TEXTO DE LEITURA
Para existir cooperação, em qualquer sociedade, é necessário que existam normas e que estas sejam respeitadas pelos sujeitos. Mas, onde estão as normas na nossa mente? Como elas consolidam nosso comportamento ou nos obrigam a fazer algo? As entidades artificiais podem respeitar normas? Este é um trabalho difícil. Outra questão trata de como é possível modelar emoções, como inveja, simpatia e culpa em criaturas artificiais. Um último aspecto importante a ser trabalhado é muito conhecido pela psicologia e pela filosofia e se chama teoria da mente. Para uma boa cooperação social é necessário que um agente saiba o objetivo, a intenção do outro e não apenas faça o que lhe é pedido. Sem o conhecimento prévio de uma teoria da mente alheia a interação homem-máquina, ou até mesmo homem-homem se torna impossível.
Artefatos artificialmente inteligentes atuais possuem uma boa noção de teoria da mente?

TAREFAS DO EXERCÍCIO
A – Segundo o texto sobre cooperação e teoria da mente, o que é necessário para que exista cooperação em qualquer sociedade?
B – Transcreva do texto sobre cooperação e teoria da mente o trecho que vai de "Para existir cooperação, em" até "se torna impossível.".
C – Continue o texto sobre normas, emoções e teoria da mente em criaturas artificiais a partir do ponto em que ele termina.

MATERIAL FORNECIDO
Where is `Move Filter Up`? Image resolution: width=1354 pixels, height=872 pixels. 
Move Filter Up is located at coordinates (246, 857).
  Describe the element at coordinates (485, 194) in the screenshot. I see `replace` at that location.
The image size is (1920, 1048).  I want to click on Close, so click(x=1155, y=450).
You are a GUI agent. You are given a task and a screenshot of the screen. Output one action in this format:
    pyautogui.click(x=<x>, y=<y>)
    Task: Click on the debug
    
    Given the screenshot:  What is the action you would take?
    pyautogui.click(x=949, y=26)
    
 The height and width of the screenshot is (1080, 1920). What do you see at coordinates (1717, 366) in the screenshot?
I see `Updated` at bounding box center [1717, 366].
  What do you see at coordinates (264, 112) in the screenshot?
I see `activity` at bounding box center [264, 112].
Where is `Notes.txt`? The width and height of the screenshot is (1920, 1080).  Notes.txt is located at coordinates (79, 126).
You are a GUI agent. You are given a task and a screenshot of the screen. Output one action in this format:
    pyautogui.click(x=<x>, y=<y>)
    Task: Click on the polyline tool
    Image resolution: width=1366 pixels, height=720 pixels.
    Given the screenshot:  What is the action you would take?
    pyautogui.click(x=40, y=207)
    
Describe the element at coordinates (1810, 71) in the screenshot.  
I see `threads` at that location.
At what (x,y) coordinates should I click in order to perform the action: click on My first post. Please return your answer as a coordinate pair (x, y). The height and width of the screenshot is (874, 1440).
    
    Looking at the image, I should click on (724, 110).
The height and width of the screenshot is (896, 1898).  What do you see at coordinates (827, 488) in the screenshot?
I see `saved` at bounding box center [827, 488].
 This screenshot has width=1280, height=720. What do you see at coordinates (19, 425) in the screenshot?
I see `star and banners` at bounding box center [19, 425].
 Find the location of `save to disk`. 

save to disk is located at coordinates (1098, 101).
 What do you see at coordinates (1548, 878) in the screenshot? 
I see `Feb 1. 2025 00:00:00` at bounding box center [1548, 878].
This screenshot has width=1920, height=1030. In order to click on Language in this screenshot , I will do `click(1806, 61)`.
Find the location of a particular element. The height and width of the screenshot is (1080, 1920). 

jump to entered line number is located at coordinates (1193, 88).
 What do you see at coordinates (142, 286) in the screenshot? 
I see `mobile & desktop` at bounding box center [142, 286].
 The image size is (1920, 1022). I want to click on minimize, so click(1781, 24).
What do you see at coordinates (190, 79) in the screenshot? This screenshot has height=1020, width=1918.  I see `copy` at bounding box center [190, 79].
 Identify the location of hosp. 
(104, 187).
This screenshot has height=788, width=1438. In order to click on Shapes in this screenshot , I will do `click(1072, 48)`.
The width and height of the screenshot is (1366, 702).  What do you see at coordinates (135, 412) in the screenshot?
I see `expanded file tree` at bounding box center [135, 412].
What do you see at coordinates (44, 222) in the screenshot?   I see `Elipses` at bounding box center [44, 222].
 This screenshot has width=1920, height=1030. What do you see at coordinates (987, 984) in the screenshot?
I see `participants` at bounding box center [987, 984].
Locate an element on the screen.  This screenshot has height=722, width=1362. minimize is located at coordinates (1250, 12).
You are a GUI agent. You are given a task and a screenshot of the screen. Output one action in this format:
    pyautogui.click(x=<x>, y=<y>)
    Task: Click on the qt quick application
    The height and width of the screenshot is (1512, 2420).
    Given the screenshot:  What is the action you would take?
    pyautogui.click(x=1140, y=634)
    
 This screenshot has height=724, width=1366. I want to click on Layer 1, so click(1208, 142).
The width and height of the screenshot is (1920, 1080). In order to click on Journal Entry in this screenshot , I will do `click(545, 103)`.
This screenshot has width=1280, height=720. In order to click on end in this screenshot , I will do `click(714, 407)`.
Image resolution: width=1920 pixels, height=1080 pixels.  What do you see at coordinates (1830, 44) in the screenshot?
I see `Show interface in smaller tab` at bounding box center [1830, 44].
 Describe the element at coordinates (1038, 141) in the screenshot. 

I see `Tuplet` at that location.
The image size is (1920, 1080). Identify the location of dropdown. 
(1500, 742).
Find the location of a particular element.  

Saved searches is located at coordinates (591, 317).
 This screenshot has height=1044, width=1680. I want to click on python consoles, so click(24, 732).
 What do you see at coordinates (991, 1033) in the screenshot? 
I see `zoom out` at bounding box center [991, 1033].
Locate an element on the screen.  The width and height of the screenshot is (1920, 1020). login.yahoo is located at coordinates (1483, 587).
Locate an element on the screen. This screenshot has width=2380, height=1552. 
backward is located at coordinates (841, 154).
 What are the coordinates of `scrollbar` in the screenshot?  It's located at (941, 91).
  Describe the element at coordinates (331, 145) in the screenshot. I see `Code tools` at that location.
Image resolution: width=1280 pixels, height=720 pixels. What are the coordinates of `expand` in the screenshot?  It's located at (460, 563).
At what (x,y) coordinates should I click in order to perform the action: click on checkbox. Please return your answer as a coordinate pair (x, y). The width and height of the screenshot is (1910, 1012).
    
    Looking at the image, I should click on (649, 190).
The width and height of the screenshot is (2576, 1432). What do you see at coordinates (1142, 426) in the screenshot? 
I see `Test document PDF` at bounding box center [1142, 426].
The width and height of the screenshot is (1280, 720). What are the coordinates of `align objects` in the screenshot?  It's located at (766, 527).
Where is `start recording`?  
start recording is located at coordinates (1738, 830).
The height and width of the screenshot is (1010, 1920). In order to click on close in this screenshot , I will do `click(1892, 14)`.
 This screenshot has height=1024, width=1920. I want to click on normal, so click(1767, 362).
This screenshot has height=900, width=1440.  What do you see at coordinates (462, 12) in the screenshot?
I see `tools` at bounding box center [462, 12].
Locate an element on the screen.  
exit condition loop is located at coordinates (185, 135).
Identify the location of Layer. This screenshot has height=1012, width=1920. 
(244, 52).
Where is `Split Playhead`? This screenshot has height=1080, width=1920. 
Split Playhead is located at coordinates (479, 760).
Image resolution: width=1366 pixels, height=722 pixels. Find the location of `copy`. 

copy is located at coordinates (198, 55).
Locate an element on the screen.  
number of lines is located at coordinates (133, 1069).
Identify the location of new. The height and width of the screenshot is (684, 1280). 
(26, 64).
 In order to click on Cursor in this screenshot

RESPOSTAS DA ATIVIDADE
A – É necessário que existam normas e que estas sejam respeitadas pelos sujeitos.

B –
Para existir cooperação, em qualquer sociedade, é necessário que existam normas e que estas sejam respeitadas pelos sujeitos. Mas, onde estão as normas na nossa mente? Como elas consolidam nosso comportamento ou nos obrigam a fazer algo? As entidades artificiais podem respeitar normas? Este é um trabalho difícil. Outra questão trata de como é possível modelar emoções, como inveja, simpatia e culpa em criaturas artificiais. Um último aspecto importante a ser trabalhado é muito conhecido pela psicologia e pela filosofia e se chama teoria da mente. Para uma boa cooperação social é necessário que um agente saiba o objetivo, a intenção do outro e não apenas faça o que lhe é pedido. Sem o conhecimento prévio de uma teoria da mente alheia a interação homem-máquina, ou até mesmo homem-homem se torna impossível.

C –
Uma cooperação eficiente não é aquela em que um indivíduo faz exatamente o que o outro lhe pede. É preciso que ele entenda primordialmente o objetivo do outro, pois de outro modo a cooperação se torna estúpida. Por exemplo. Um homem pergunta ao outro. "Você tem fósforo?" e o outro lhe entrega um isqueiro. A cooperação humana funciona 90% desse jeito. A pessoa entendeu a inteção de acender um cigarro. Acontece que as máquinas atuais não conseguem compreender o objetivo do outro. O ideal mesmo seria que ela se antecipasse e tomasse espontaneamente a iniciativa na cooperação com o ser humano. Como objetivo último disso tudo teríamos uma máquina possuidora de sentimentos, mas isso ainda é algo a longo prazo. A curto prazo o que se pode esperar das máquinas é que compreendam melhor a intenção humana.
As máquinas serão algum dia conscientes?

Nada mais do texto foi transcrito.